**Input data:**

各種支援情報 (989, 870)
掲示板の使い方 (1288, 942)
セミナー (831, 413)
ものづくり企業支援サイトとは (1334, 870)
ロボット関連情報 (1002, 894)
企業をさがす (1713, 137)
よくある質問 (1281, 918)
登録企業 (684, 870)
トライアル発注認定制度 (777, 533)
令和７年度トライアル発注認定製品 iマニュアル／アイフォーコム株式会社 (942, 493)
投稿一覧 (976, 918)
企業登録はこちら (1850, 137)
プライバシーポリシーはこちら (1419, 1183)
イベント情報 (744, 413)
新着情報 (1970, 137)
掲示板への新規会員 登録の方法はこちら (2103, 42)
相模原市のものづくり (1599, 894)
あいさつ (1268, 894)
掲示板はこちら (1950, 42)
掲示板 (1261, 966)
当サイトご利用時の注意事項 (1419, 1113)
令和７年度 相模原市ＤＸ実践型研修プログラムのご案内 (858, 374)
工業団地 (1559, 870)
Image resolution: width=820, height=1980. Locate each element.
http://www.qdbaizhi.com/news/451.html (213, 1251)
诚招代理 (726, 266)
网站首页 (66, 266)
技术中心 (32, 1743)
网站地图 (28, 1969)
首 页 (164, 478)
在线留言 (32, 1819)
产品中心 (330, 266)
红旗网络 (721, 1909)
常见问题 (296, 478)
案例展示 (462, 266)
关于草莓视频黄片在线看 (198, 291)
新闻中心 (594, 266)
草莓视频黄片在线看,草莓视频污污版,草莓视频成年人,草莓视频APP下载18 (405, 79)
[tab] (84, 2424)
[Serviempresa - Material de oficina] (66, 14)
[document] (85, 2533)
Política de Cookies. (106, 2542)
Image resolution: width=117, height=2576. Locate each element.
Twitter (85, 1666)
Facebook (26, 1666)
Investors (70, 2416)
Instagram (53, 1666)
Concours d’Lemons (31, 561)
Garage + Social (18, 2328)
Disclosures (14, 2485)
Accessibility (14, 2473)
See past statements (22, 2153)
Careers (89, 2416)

**Work item:** Output only the lines from the top of the entries through the one holding "企業登録はこちら (1850, 137)", copied exactly.

**Task output:**
各種支援情報 (989, 870)
掲示板の使い方 (1288, 942)
セミナー (831, 413)
ものづくり企業支援サイトとは (1334, 870)
ロボット関連情報 (1002, 894)
企業をさがす (1713, 137)
よくある質問 (1281, 918)
登録企業 (684, 870)
トライアル発注認定制度 (777, 533)
令和７年度トライアル発注認定製品 iマニュアル／アイフォーコム株式会社 (942, 493)
投稿一覧 (976, 918)
企業登録はこちら (1850, 137)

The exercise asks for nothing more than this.